Judul: The Prague Cemetery
Penulis: Umberto Eco
Penerjemah: Richard Dixon
Penerbit: Vintage (2012)
Halaman: x + 566
ISBN-13: 978-00-99555-988
Harga: SGD 13.95 (beli buku ini di bulan November 2012)
Rating: 5 dari 5 ⭐ – it was amazing
Simone Simonini — tokoh utama dan anti hero di novel ini — terbangun di pagi hari tanggal 24 Maret 1897 tanpa bisa mengingat dirinya. Dia berusaha mengingat dirinya dengan menulis jurnal harian.

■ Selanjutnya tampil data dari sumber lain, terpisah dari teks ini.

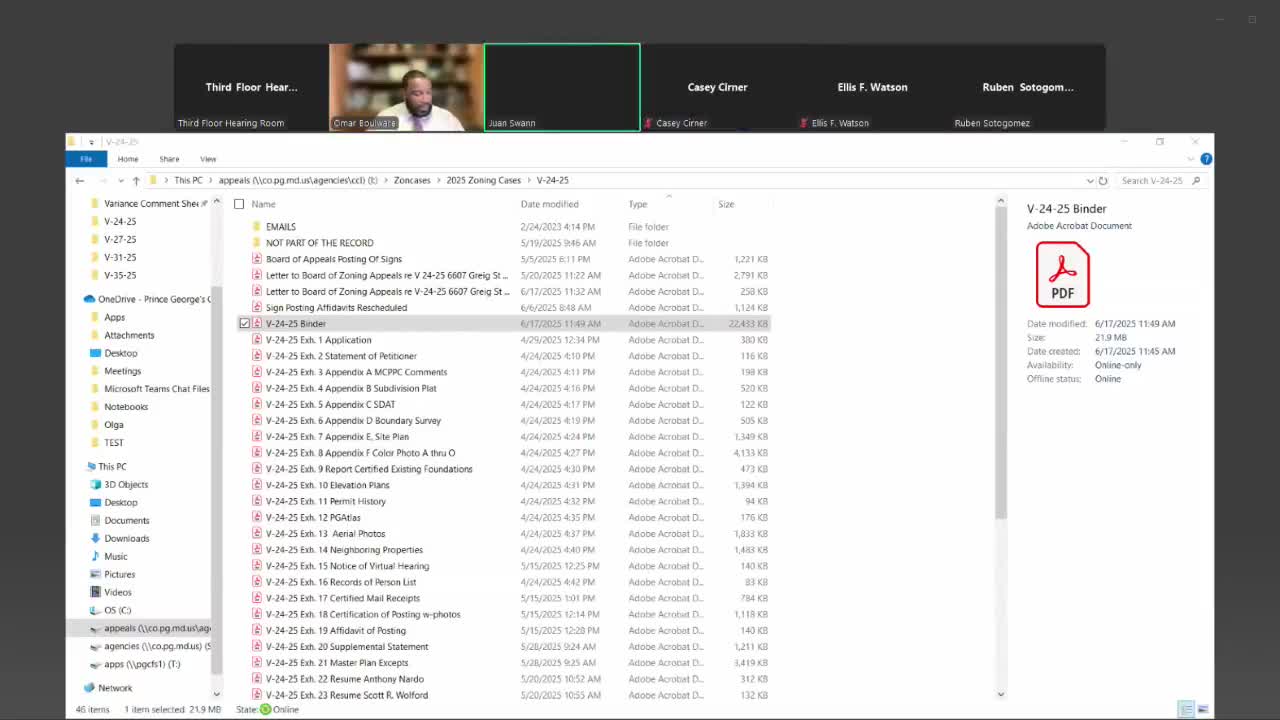The height and width of the screenshot is (720, 1280).
Task: Open recent locations dropdown arrow
Action: 120,181
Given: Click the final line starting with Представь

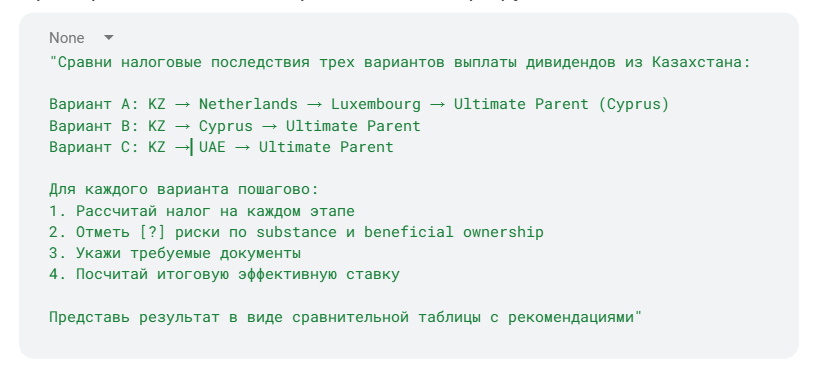Looking at the screenshot, I should pyautogui.click(x=345, y=317).
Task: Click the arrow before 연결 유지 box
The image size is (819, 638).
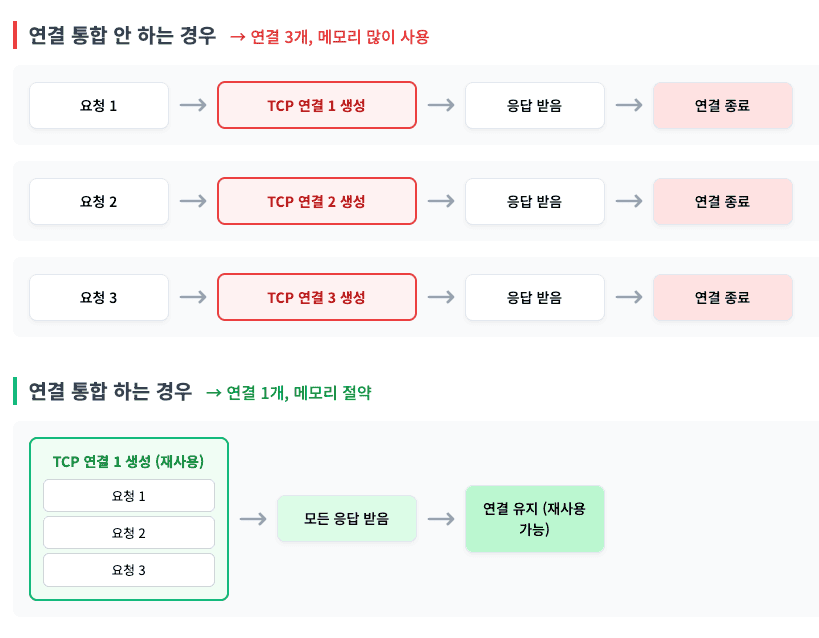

I feel a certain embarrassment as I settle down here to write … Who am I? Perhaps it is better to ask me about my passions, rather than what I’ve done in my life. Whom do I love? No one comes to mind. … Whom do I hate? I could say the Jews … (hal. 6)
Sambil terus menulis dan mengingat-ingat tiba-tiba bel apartemennya berbunyi. Dia kedatangan tamu. Seorang wanita tua datang dan menyerahkan sebungkus kain kepada Simonini. “Abbé Dalla Piccola told me you’d be interested,” ujarnya. Hah? Siapa pula ini Abbé Dalla Piccola? Ada kaitan apa antara Simonini dan Piccola?
Simonini menemukan catatan Abbé Dalla Piccola di dalam apartemennya. Keheranannya semakin menjadi. Bagaimana Abbé Dalla Piccola bisa berada dalam apartemennya? Kenapa Simonini bisa kehilangan memori saat-saat tertentu? Lalu, kenapa dia menemukan tulisan tangan Abbé Dalla Piccola mengisi jurnal hariannya dan menuliskan kejadian di saat Simonini kehilangan memorinya?
Menulis jurnal harian adalah upaya Simonini untuk mendapatkan kembali ingatannya. Di dalam jurnal harian tersebut pelan-pelan Simonini — dengan bantuan Abbé Dalla Piccola — mengingat siapa dirinya.
Simonini lahir pada tahun 1830. Ibunya meninggal sewaktu dia masih kecil dan ayahnya meninggal ketika Simonini masih remaja. Dia dibesarkan dan mendapat pengaruh kuat dari kakeknya. Simonini tumbuh menjadi pembenci Yahudi karena kakeknya.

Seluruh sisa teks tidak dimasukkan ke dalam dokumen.